Intrusion Detection Systems mailing list archives

Re: Hybrid IDS


From: Dan Nadir <dan () iss net>
Date: Thu, 07 Sep 2000 13:27:16 -0700

Archive: http://msgs.securepoint.com/ids
FAQ: http://www.ticm.com/kb/faq/idsfaq.html
IDS: http://www-rnks.informatik.tu-cottbus.de/~sobirey/ids.html
HELP: Having problems... email questions to ids-owner () uow edu au
NOTE: Remove this section from reply msgs otherwise the msg will bounce.
SPAM: DO NOT send unsolicted mail to this list.
UNSUBSCRIBE: email "unsubscribe ids" to majordomo () uow edu au
-----------------------------------------------------------------------------

Mark, I agree with you, but the job of a "marketing" person is not to explain packet grepping and protocol decodes to people on this list. Marketing people try to explain how a product solves a problem and/or how it is different from something that "normal people" already know. That's why IDS presentations always started with "you already have a firewall" and went from there by way of comparison. The term "hybrid" is being used by vendors to convey the same message. If you sell IDS that monitors logs, and you sell IDS that monitors packets, then to *your customers and future customers*, a hybrid system is one that does both. Not a lot of technology here.
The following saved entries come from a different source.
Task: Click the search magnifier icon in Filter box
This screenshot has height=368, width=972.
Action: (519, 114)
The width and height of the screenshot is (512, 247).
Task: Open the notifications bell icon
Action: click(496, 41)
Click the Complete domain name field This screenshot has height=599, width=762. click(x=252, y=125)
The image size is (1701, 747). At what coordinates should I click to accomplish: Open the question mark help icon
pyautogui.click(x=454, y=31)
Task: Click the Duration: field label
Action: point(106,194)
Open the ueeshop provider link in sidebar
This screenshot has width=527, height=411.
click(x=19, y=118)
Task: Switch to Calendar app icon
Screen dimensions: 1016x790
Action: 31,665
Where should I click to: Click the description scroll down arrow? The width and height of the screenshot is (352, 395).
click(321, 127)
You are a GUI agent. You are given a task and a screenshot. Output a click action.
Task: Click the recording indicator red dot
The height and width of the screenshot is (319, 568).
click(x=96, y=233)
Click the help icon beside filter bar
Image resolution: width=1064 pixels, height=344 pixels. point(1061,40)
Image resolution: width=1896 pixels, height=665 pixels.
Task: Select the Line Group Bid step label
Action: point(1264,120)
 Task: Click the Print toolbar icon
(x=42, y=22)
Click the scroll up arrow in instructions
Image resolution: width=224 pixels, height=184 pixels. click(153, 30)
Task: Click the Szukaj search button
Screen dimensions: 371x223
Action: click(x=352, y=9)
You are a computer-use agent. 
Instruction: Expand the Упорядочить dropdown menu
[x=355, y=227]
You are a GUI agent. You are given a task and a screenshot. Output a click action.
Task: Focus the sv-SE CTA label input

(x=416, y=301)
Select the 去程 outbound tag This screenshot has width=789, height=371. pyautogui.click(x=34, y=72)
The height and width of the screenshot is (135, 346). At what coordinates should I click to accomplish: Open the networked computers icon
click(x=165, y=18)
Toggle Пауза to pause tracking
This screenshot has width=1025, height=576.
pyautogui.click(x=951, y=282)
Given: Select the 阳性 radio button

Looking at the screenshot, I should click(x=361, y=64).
Trying to define a term like this is only sightly easier than defining "host-based" IDS in general. ;-) Ask SymAxent, Centrax, ISS, NetworkIce, and NAI to define exactly what host-based IDS is and what it must do at a minimum to be considered host-based. You'll (unfortunately) get 5 answers.

Dan



At 9/7/00 10:33 AM, mark.teicher () networkice com wrote:
I tend to agree with MJR on this space, the marketing type firms out there don't really understand the space or the techie geekie stuff that some of us utter to them. The tend to grab onto the first one or two blurbs of techie talk and that what they stick with. You try to explain them the different between packet grepping and protocol decode, they get all glossy eyed and almost fall over from boredom.